The trouble with depression is that it's hard to explain, especially to people who haven't struggled with it. I was living with the constant certainty that I had irreversibly destroyed my entire life with 4 years of unproductive graduate school. I, at 26 years old, had written off my entire life's trajectory. It ruined my birthday; I distinctly remember crying on the day because I didn't think it was fair. I felt trapped, I felt alone, I felt like I couldn't talk to anyone about what I was feeling because I didn't want anyone to urge me to Just-Do-It or to tell me I was obviously so close, why not just keep sticking it out. Admitting that I was struggling was admitting to unacceptable weakness.

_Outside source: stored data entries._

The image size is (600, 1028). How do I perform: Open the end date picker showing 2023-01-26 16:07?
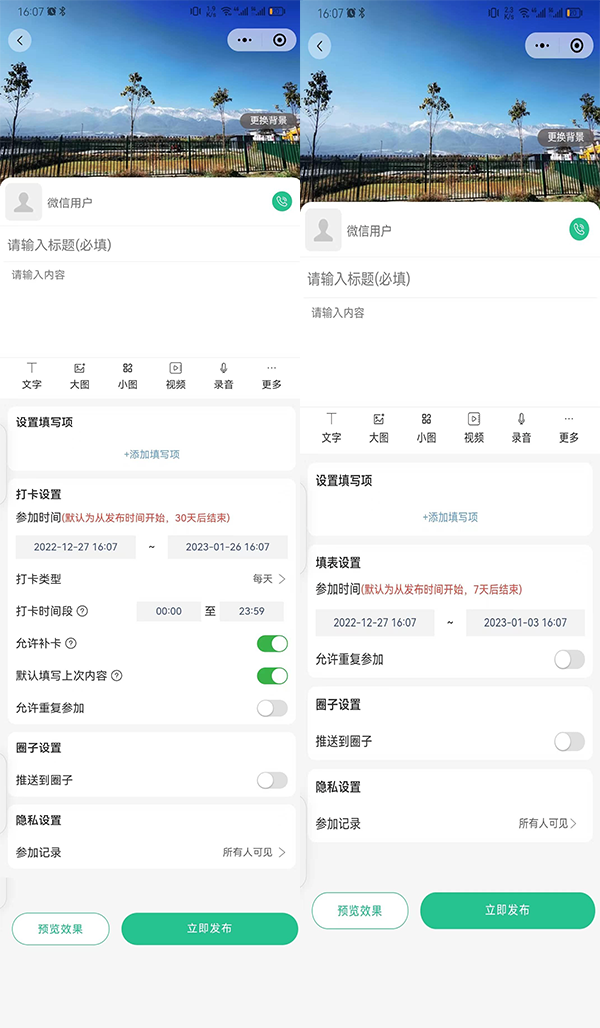tap(227, 547)
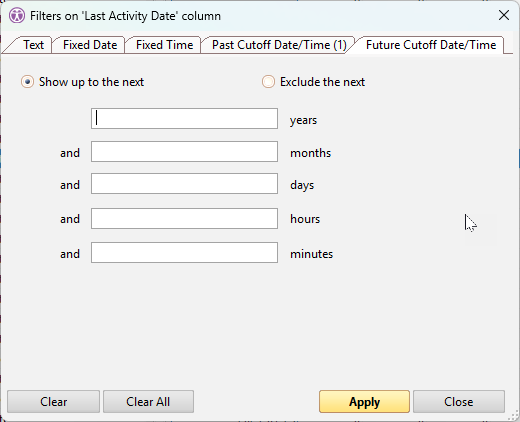Click the Clear All button
Screen dimensions: 520x422
(148, 402)
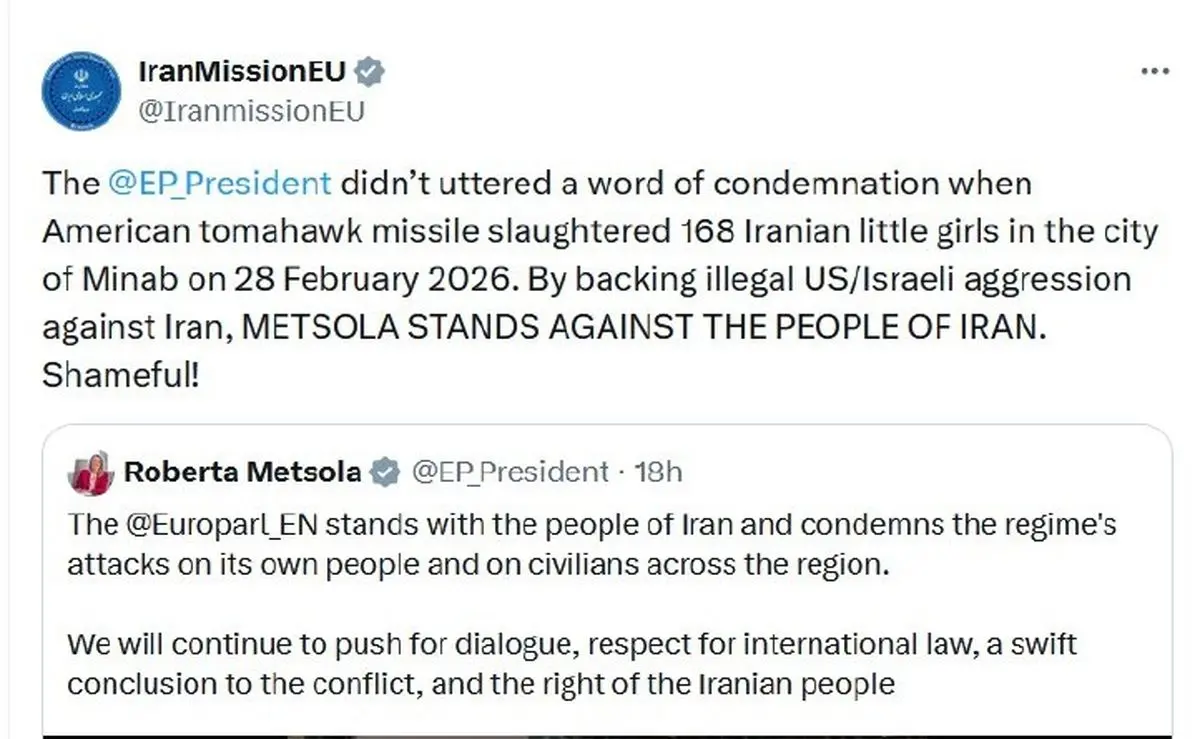This screenshot has height=739, width=1200.
Task: Open the quoted post's first paragraph
Action: pos(590,545)
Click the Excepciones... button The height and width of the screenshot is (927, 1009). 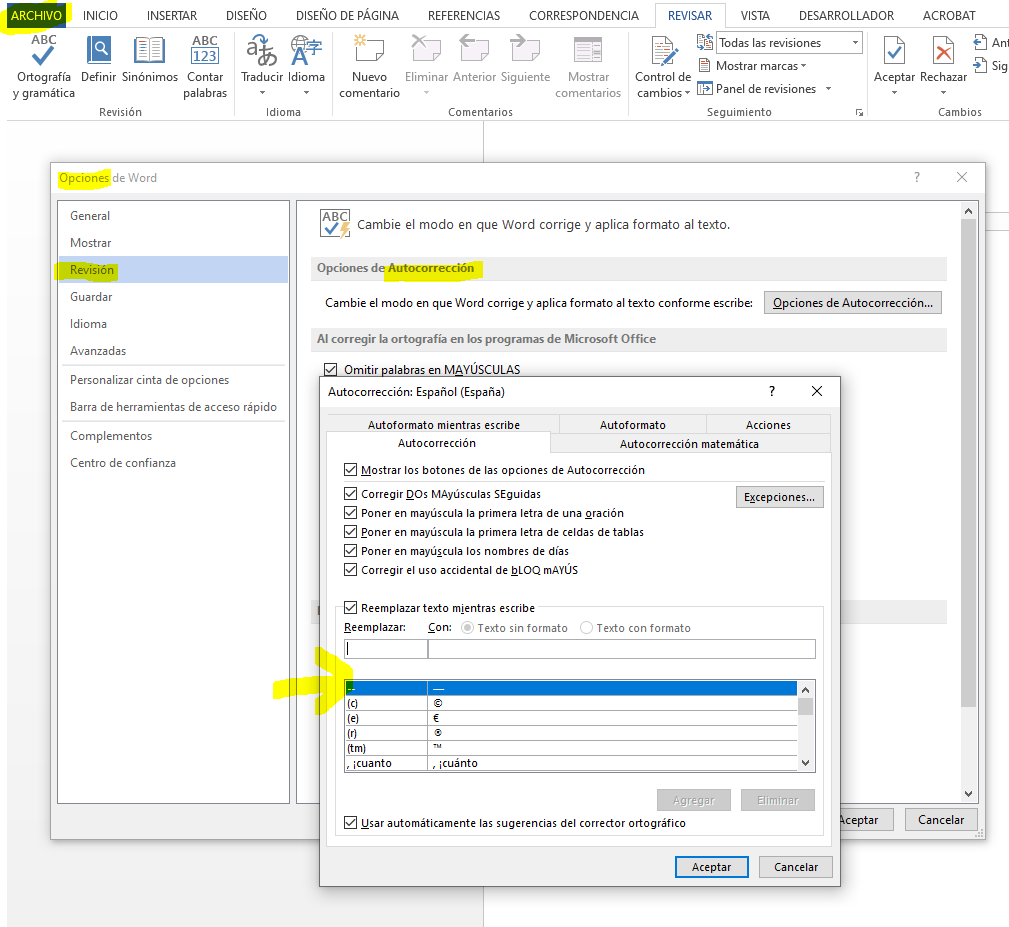[x=779, y=497]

It's not part of the culture, not this culture, to admit that you're struggling. Badges of honor here are things like "I worked 90 hours last week" and "I'm not getting enough sleep" and "I hate science" while you feverishly plug ahead, undaunted. I certainly don't have that in me, but I take some comfort in the fact that anyone who is able to get even an inch of distance from it looks at it with well-deserved horror.

Does the system, therefore, self-select? Of course it does, but I'm not sure that the qualities that it selects for are honorable. There's a reason why suicides in graduate school are common. I think that when graduate students are mistreated and they survive despite it, they start to believe that it was what propelled them to greatness and they perpetuate the abuse. I think that the system is broken.

I've been lost in a system that doesn't care one whit about me for probably three years now. And I can't even get a meeting with my advisor to tell him that I am not interested in being part of this machine anymore. It's almost comical.

I realized, one night as I lay listlessly in bed before 8pm, trying not to think about how miserable I was, that this was utterly unsustainable and I had to do something about it. My self-loathing was so intense that when Dad told me that he was proud of me, I had to swallow the lump in my throat, convinced that if he knew what was happening to me, he wouldn't be proud anymore. I had progressed to the point where I had convinced myself that no one would be able to love me anymore if I gave up on this, but I knew that couldn't keep going.

Agony.

Most Likely to Succeed. How ya like me now, classmates?

How do you define success?

I told myself that when I went home for the holidays, I would talk about it. I went to our group lunch - the first time I'd been in the same room as my advisor in probably two months - and could barely eat because I was so terrified that he would meet my eyes across the room and know that I was a failure, would call me out on it in front of everyone.

Of course he didn't.

I made it home and I couldn't get the words to cross my lips. I couldn't admit to what was happening to me until I received an email from my advisor asking for a summary of data on the project (that had made one tiny, fumbling step in the past year), because he was going to think over break about how best to get me to graduation. This was finally enough to break me because it sent me into a panic spiral complete with shortness of breath and cold sweat. I talked to Mom, I made it through Christmas - not without feeling very sad even on that day, which made sense because once it was over, the next big benchmark was returning to work - and then I talked to everyone else. I never responded to the email.

He never did follow up on it, which, I think, tells you everything you need to know, if I hadn't already presented enough evidence here.

The days are short and dark and cold, but my resolve to do something about my situation lets me believe that there might be light around the corner.

2015: The Year of Giving Up.

2016: The Year of Getting Out? The Year of Restoration?

All I can say for certain: The Year that Something is Finally Going to Change.